Steel – Global Perspective needed on Local Problems

Tees Business Digital Media Pack

Stan Higgins

With the Redcar blast furnace set to be mothballed once more, Dr Stan Higgins, chief executive of NEPIC, attempts to put some global perspectives on this local crisis:

• Although the steel made in Redcar is supplied solely to SSI in Thailand, steel is a global commodity and steel-making raw materials and the product itself are globally traded. Consequently, what is happening in several markets and industries has a very significant impact on steel producers.

• Steel is an important material in many industries and society in general. It is vital to those industries we now call “advanced manufacturing” like automobiles, oil and gas, aerospace, chemicals and many other processing industries.

• The global steel market has been hit by two major market hiccups – a fall in oil prices and economic crisis in China.

• Superficially, many might think that low oil prices should have a positive impact on industry through lower energy costs. Indeed, if they persist for a long time, this might in fact turn out to be the case. However, in the short term, the uncertainty has also added risk to industry investors. A direct and immediate impact of low oil prices is that it has considerably slowed down investment in the oil and gas industry around the world, including the development of unconventional gas in the USA. The oil and gas industry alone normally takes 10% of the global steel output. However, the industry has almost completely stopped investing. Steel workers in the USA have been particularly badly hit by this and tens of thousands have lost their jobs this year.

• Secondly, China was until quite recently responsible for building a new steelworks almost every month to supply its booming economy. However, its economic growth has faltered and investment into its construction industry has slowed. This means that many new and relatively efficient Chinese steelworks have a much reduced home market, hence they are flooding the world markets with their steel, so reducing global prices.

• The above two market issues are having immense supply chain effects, but there are further complications. The slowdown in steel manufacture is causing problems for the suppliers of iron ore as well. Ore prices have dropped dramatically by 30% in 2015. Some users of the ore are tied into long-term contracts that they cannot get out of, so compounding their losses.

• Some commentators are even suggesting that the ore producers are using this to drive less efficient, marginal producers of steel users out of the market, hence reducing supply with the aim of encouraging steel prices to rise. Until now, lower ore prices have only encouraged Chinese steel producers to produce in excess.

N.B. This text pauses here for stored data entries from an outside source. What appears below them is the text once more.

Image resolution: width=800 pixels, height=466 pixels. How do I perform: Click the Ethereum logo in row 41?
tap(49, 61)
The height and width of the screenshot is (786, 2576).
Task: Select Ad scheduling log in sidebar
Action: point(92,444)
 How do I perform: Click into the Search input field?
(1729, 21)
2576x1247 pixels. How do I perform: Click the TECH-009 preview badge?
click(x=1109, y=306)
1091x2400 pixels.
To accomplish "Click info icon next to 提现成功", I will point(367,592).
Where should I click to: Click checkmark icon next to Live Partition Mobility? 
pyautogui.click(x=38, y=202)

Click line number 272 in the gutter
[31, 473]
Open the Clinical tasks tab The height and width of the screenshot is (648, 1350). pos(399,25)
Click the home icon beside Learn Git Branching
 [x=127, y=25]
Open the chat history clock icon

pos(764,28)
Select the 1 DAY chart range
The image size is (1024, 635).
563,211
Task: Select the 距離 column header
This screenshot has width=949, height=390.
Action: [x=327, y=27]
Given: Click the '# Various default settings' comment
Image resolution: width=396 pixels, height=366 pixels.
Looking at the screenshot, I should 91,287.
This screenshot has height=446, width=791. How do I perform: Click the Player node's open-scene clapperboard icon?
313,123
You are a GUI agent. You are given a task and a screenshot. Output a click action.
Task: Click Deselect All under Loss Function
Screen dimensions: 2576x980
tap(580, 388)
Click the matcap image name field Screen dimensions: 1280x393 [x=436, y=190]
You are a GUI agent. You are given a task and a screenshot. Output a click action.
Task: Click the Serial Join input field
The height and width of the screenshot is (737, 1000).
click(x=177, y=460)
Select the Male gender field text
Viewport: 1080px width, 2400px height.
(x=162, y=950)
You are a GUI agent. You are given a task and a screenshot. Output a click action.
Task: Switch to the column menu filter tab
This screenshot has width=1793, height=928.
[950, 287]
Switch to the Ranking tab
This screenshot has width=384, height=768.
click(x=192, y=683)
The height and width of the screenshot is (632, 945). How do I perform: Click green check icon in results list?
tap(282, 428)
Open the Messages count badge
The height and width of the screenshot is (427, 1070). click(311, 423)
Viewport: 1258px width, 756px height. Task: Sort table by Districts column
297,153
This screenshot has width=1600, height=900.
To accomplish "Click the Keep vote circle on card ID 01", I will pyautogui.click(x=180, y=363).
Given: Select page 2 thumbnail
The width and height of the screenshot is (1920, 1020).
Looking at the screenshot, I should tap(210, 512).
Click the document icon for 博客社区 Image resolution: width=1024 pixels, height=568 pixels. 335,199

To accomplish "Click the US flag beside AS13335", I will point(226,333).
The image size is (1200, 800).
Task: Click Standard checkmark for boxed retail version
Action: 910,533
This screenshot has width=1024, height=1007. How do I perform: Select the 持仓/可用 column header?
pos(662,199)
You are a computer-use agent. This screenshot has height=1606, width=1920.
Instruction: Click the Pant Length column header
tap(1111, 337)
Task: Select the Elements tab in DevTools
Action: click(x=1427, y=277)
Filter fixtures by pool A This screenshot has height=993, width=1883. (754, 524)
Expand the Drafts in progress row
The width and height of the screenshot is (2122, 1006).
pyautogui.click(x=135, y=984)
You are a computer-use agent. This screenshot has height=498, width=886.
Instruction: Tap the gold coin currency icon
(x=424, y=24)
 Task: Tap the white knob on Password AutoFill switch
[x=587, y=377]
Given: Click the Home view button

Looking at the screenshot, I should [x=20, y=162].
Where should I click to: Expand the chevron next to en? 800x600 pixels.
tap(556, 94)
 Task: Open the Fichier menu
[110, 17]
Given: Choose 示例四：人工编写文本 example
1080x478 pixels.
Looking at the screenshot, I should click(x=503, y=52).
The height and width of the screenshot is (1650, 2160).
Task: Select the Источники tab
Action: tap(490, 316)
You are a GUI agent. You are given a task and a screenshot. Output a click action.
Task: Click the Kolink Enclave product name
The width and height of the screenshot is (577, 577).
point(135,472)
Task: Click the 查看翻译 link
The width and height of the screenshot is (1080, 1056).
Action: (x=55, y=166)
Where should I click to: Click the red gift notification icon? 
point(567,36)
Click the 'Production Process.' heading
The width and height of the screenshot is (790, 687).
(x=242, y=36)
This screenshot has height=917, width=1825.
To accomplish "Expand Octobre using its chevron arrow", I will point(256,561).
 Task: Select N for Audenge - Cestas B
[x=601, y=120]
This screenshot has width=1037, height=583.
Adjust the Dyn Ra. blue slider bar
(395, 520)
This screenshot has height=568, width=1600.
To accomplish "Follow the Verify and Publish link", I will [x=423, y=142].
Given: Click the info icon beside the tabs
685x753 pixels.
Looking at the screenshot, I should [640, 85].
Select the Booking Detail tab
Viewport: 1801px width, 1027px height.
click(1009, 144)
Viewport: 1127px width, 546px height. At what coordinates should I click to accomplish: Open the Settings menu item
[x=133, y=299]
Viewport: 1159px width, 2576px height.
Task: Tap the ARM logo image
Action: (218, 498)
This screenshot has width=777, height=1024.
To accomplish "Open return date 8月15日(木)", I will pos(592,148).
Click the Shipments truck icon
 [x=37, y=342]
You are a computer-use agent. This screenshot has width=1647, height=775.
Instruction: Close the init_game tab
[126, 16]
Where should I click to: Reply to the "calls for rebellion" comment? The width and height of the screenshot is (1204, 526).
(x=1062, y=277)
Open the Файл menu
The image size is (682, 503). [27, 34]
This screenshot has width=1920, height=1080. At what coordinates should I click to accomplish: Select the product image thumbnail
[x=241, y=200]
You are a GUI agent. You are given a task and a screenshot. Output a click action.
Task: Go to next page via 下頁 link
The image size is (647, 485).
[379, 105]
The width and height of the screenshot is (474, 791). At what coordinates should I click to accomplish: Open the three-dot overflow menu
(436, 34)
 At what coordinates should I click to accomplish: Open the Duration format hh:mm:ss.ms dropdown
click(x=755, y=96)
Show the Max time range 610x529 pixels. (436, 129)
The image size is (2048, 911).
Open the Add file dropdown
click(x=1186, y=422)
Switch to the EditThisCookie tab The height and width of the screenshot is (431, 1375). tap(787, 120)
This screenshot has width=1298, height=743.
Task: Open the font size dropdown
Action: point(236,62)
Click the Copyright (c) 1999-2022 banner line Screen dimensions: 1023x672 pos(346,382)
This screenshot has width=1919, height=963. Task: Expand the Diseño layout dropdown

• Experts believe that over-capacity in the global steel market will linger on and demand will only pick up very slowly. The boom years of steelmaking due to Chinese economic growth is not expected to return and the long-term outlook for steel will be less than 2% growth per annum for the next few years. Finished Steel demand in 2014 was 1537 millions of tonnes (MT) and OCED steel committee suggest that this will reach about 1992 MT only by 2030. I suspect that this growth projection is very optimistic.

• Locally, however, demand for finished steel products will remain high. Huge projects like the SABIC Ethane conversion project, the Sirius Polyhalite Mine, the MGT Power Station and other process industry investments are entering their construction phase. Steel structures and machinery will be at the heart of these investments.

• Furthermore, steel will be the enabling material if we are to build an Industrial carbon capture and storage facility or if we begin to utilise unconventional gas or the Durham coal field through underground coal gasification.

• The building of the high speed railway, the general upgrading of the UK railway industry and indeed the recently announced nuclear power investments will also all be based on steel products.

• It therefore seems to me that if we had a more connected industrial strategy for the UK, we could begin put some of these ideas projects together and underpin our own steelmaking. Our country needs a more integrated approach to industry so that we don’t give all this value away by importing steel and other fundamentally important products into the UK.

NEPIC – the North East Process Industry Cluster – represents organisations within the chemical-using industries of the region.